Kentucky goes to work on the Bar Hook ranch. The verdict is accidental death. Sheriff Hopper is dissatisfied.

CHAPTER III
Campo Ragland struck a match, and as the light of three or four lamps filled the room the faces of the riders likewise lightened. From Waterman, Kentucky Jones had pushed his horse steadily, and as darkness closed down he had overtaken the Bar Hook people. With them he had ridden the long Bar Hook horse trail across the Bench, until they came out at last upon long rolling reaches, and the rambling buildings of the Bar Hook loomed before them, dark and shapeless.
The kitchen wing in which they now gathered was built of big square-hewn logs; but the interior was neat.
Jean Ragland said, "There's no fire made." And Kentucky noticed the odd way in which they all fell silent for a moment, as if it was a strange and uncommon thing that a fire should not spring into being and set coffee on itself, at a deserted ranch.
"You see," Campo Ragland said to Kentucky, "we generally have a cook around here; lately it's been a lame boy named Zack Sanders. Used to be a rider, but his horse fell on him and turned him into a cook. But this boy is kind of gone missing on us, it seems."
"Been missing long?"
"Last week he was supposed to take two days off, and he rode over to see a girl he has over here thirty, forty mile," Ragland said. "I didn't notice it so much Saturday, when he didn't come in, that being the day that this-this accident happened to Mason. But in Waterman today his girl said he left there Saturday sun-up. That's four days gone."

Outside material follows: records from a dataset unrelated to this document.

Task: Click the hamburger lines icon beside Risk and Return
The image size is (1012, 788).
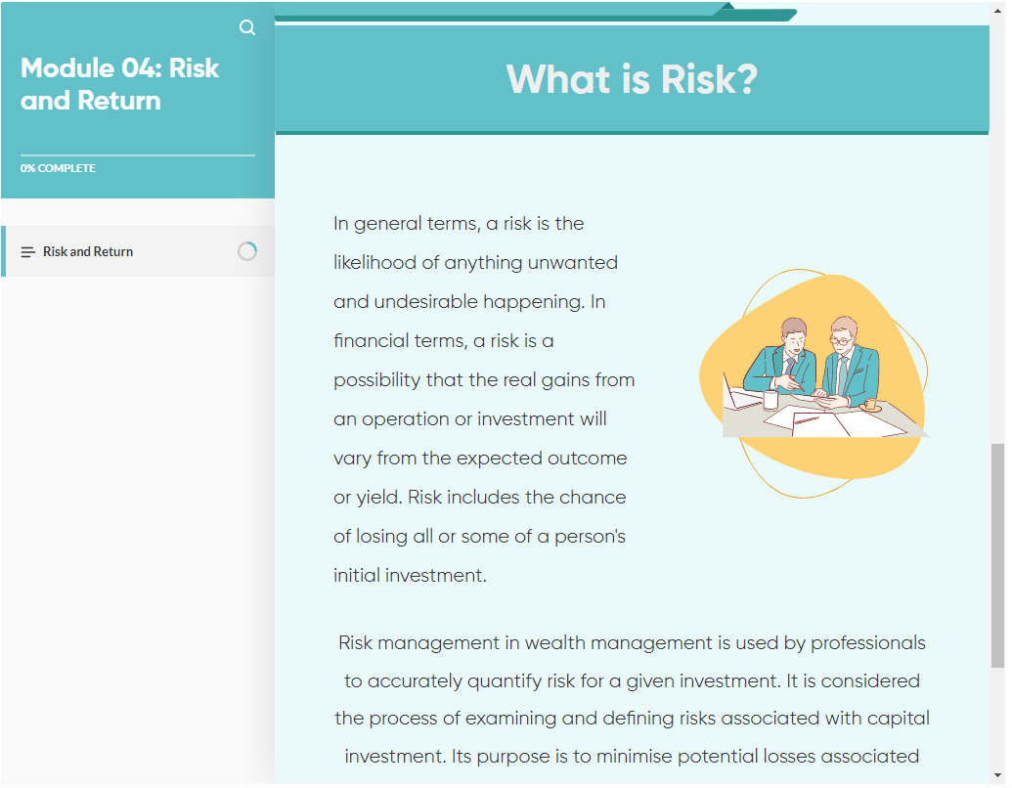Action: [x=27, y=252]
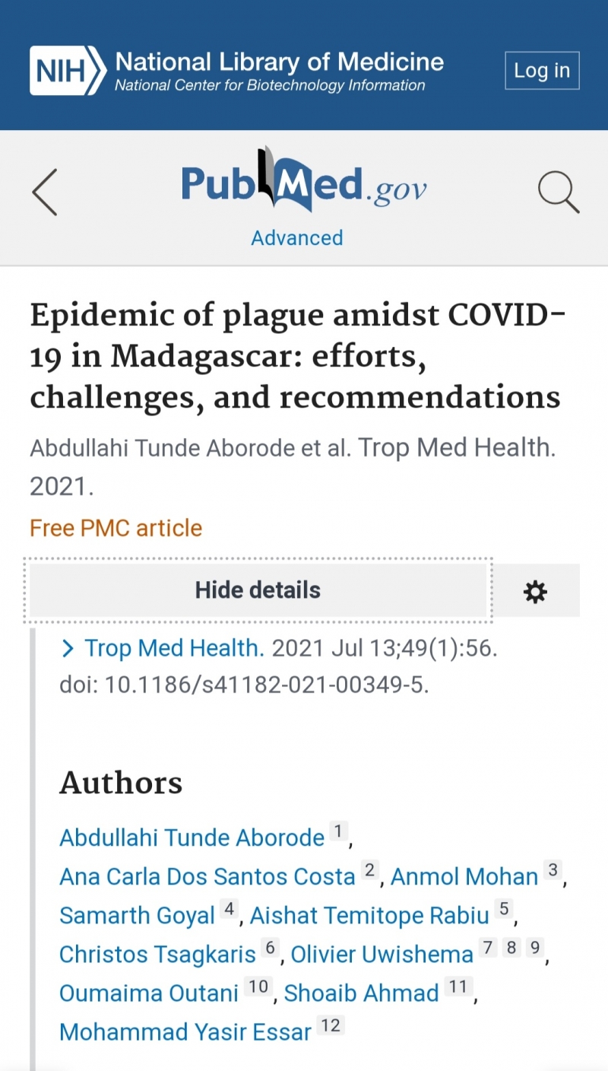Click the Log in button
This screenshot has height=1071, width=608.
(542, 71)
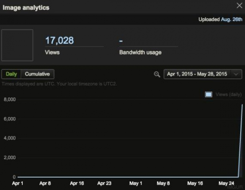This screenshot has width=245, height=190.
Task: Click the Image analytics title
Action: pyautogui.click(x=26, y=7)
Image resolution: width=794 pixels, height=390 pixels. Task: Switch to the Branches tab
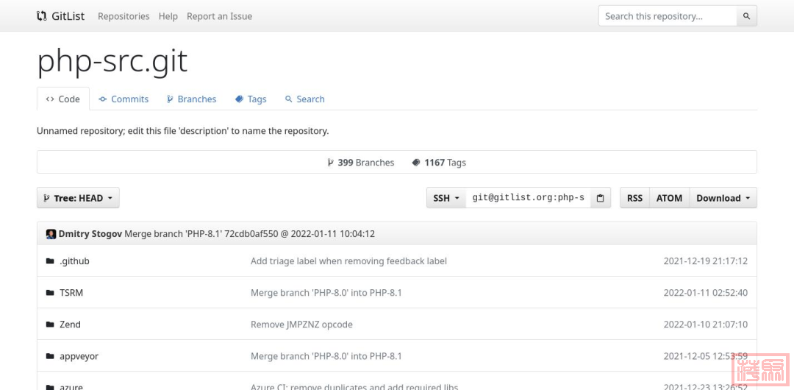point(191,99)
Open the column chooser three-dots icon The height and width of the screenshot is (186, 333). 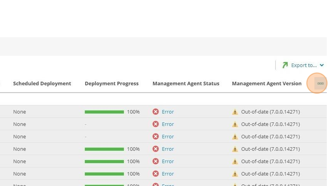tap(320, 83)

"He'll probably show up." Lee Bishop grunted.
"Oh, I suppose so." Campo Ragland jerked himself into activity again, and began throwing wood into the great stove. "The way things have been going around here, it gets a feller nervous, I guess."
In a little while the big stove began to fill the room with a lazy warmth, and the hot smoky smell of frying beef and potatoes began to thaw the riders out. With the heartening warmth the mood of the Bar Hook changed, so that for a little while it could have been any ranch house, anywhere-except that the presence of Jean Ragland made a difference here. That girl could subtly change the time and place, making it different from any other ranch house and any other night. Perhaps no cowboy ever rode for the Bar Hook without feeling that he was in some part riding for this girl.
Looking at her now Kentucky Jones would not have guessed that she had today testified concerning a death that had occurred within fifty yards of this door; and that in the midst of those proceedings she had felt impelled to thieve the heart out of the evidence of that death.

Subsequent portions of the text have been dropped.